Vorgehensweise » Wann erhob die Staatsanwaltschaft Heidelberg laut dem gegebenen Text die Anklage gegen das Ärzteehepaar?

Gegebener Text »
Heidelberg. Die Staatsanwaltschaft Heidelberg hat nach umfangreichen Ermittlungen Anklage gegen eine ehemals in Sinsheim niedergelassene Fachärztin und einen Facharzt für Hals-, Nasen- und Ohrenheilkunde erhoben. Bei dem Ärzteehepaar handelt es sich mutmaßlich um Bodo Schiffmann und seine Ehefrau. Sie sollen falsche ärztliche Atteste zur Befreiung von der Maskenpflicht ausgestellt haben. Bereits Ende 2020 hatte die Staatsanwaltschaft Heidelberg ein Verfahren gegen den Sinsheimer Arzt Bodo Schiffmann eingeleitet (wir berichteten). Die Anklageerhebung erfolgte im Januar 2022. Dies teilte die Staatsanwaltschaft an diesem Dienstag mit. Man habe zunächst die Kenntnisnahme der beiden Angeschuldigten von der Anklageschrift abwarten müssen, heißt es weiter.

Aufgelistete Datensätze »

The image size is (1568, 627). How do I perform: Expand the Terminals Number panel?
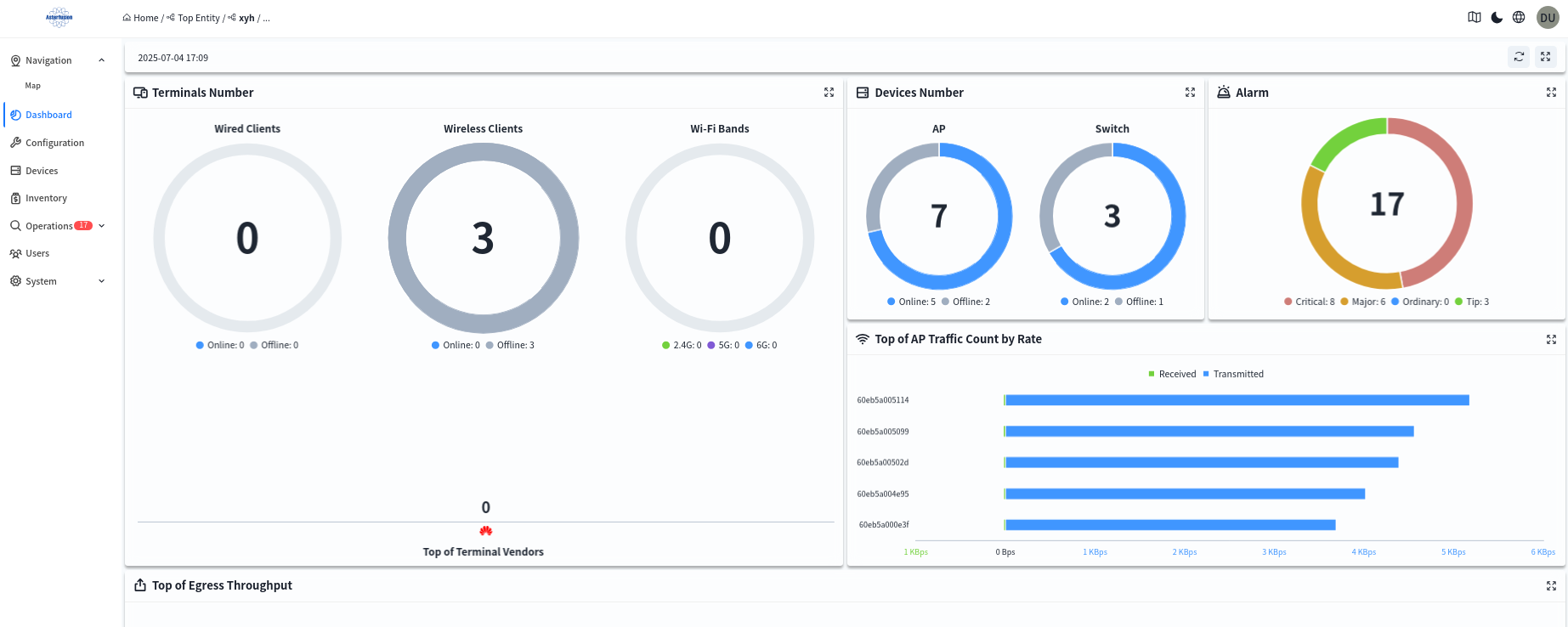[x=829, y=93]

...

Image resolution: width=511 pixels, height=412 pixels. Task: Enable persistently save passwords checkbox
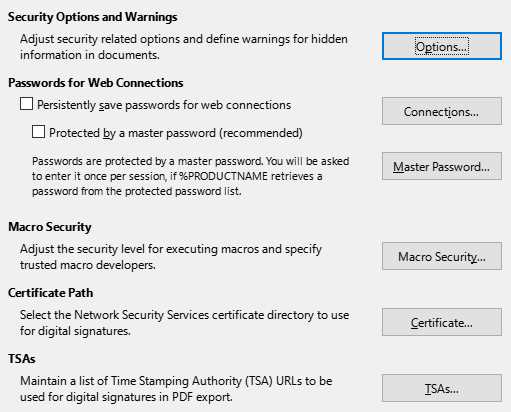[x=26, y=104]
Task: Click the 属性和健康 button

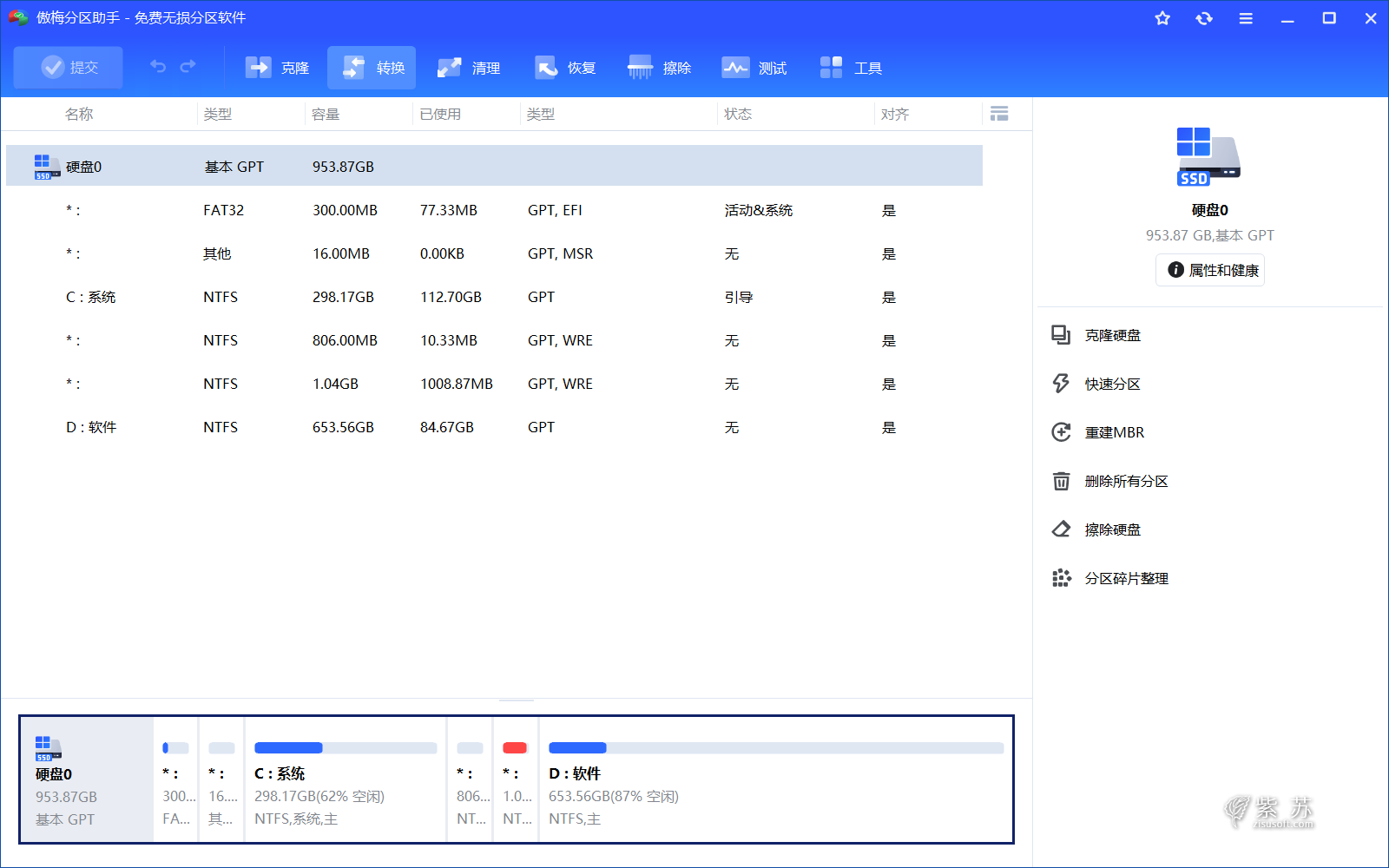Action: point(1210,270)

* * *

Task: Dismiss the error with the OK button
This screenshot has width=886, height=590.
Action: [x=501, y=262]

Ihre Lösung » Im Januar 2022.